Multa in ritardo, il Comune la cancella

Consegnata il 91° giorno, ammesso l’errore. Ma l’avvocato dell’automobilista ricorrente è pronto a chiedere risarcimenti
AVEZZANO. Autoscuola fa ricorso contro una sanzione del T-red di via XX Settembre giunta fuori tempo massimo (91° giorno, il massimo è 90, ndc), il giudice di pace fissa l’udienza per l’11 luglio e così il Comune fa dietrofront in autotutela e annulla la multa. Ma il legale del ricorrente, l’avvocato Franco Paolini, non ci sta: «Chiederò al giudice di pace la condanna del Comune di Avezzano alla refusione delle spese vive e dell’onorario legale, perché l’annullamento della sanzione è scattato dopo la presentazione del ricorso e la fissazione dell’udienza».
Sulla controversa storia del T-red, che ha dato il via a una sfilza di ricorsi al giudice di pace e al prefetto, spunta un nuovo elemento di contesa, non unico visto che tanti automobilisti hanno lamentato la contestazione tardiva della sanzione, destinato a far discutere, soprattutto per chi ha pagato la multa nonostante la notifica fuori tempo massimo.
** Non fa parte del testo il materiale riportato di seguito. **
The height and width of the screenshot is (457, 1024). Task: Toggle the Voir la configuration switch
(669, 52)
L’atto di annullamento in autotutela è scattato dopo una verifica della polizia locale, chiesta peraltro dall’ex sindaco Gabriele De Angelis, quando sull’onda della protesta popolare dispose lo spegnimento dell’impianto con la verifica supplementare sulle migliaia di sanzioni. La multa, in questione, quindi, è stata annullata, dopo il controllo dell’Ufficio contravvenzioni della polizia locale, che ha accertato la spedizione fuori tempo massimo, il 91° giorno appunto, al Cmp di Bologna.
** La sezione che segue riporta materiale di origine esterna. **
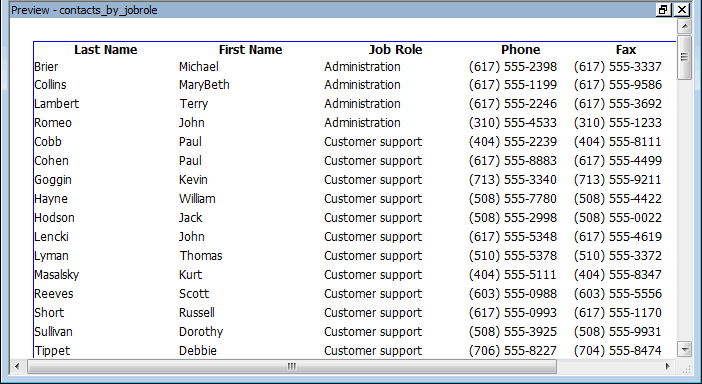Select the Brier last name cell

(46, 67)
«Per ragioni di giustizia, nel perseguimento del pubblico interesse», recita il provvedimento del comandante Luca Montanari, «ma anche al fine di evitare ben più gravi conseguenze sul piano economico, stante la ormai verosimile soccombenza in un eventuale giudizio con conseguente condanna alle spese».
L’Ente, quindi, visto il ricorso in atto, ha ingranato la marcia indietro annullando la sanzione contestata all’autoscuola Villa di Celano. Il legale, però, annuncia battaglia nell’udienza dell’11 luglio, dove il giudice di pace sarà chiamato a emettere la sentenza sul ricorso. Compenserà le spese o chiamerà il Comune a risarcire l’utente delle spese sostenute per il ricorso contro la sanzione annullata in autotutela? Intanto, il Comune ha collezionato altre due sconfitte sulla storia infinita delle sanzioni del T-red (sono state 13mila circa). I giudici di pace hanno accolto i ricorsi e annullato le sanzioni contro due automobilisti che avevano ricevuto la contestazione per aver superato uno la striscia bianca a terra, l’altro, il semaforo rosso. In entrambi i casi i giudici di pace hanno annullato i verbali.